##### SUPPLIED DATA #####

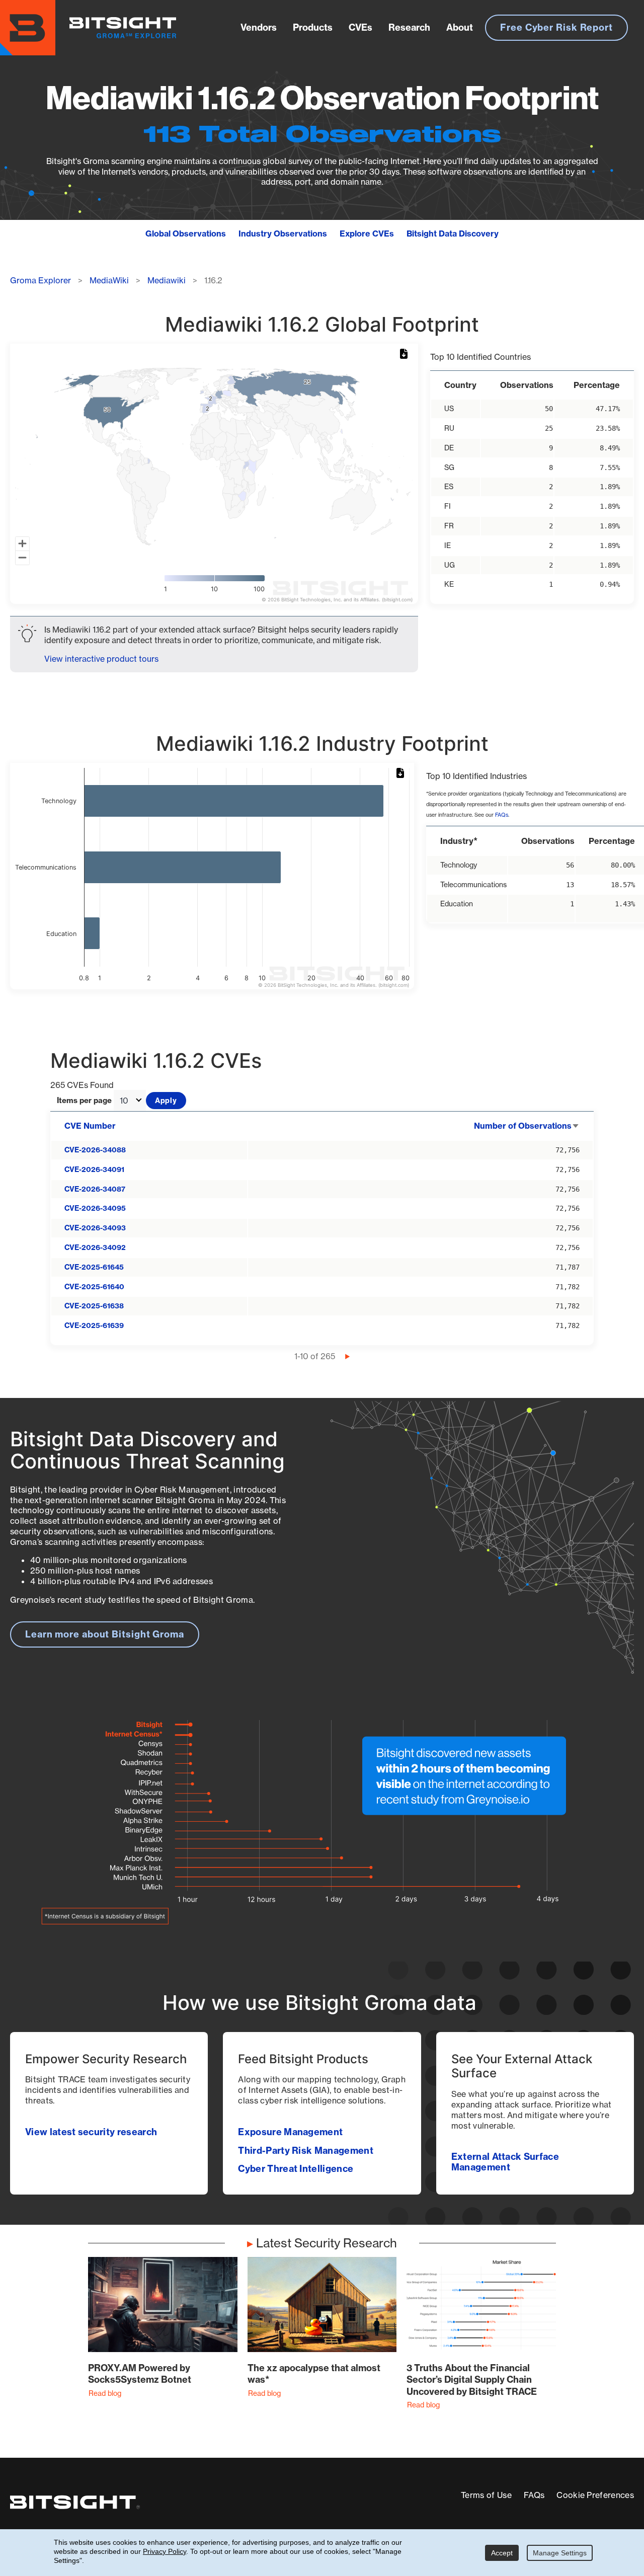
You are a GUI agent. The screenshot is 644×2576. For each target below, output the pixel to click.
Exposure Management (290, 2132)
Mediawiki (166, 280)
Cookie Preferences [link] (595, 2495)
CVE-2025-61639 (94, 1325)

#####

» PROBLEM STATEMENT: Word for word, restate each line above, minus its pictures.

» REPLY:
You are a GUI agent. The screenshot is 644×2576. For each target below, output the pixel to click.
Exposure Management (290, 2132)
Mediawiki (166, 280)
Cookie Preferences [link] (595, 2495)
CVE-2025-61639 (94, 1325)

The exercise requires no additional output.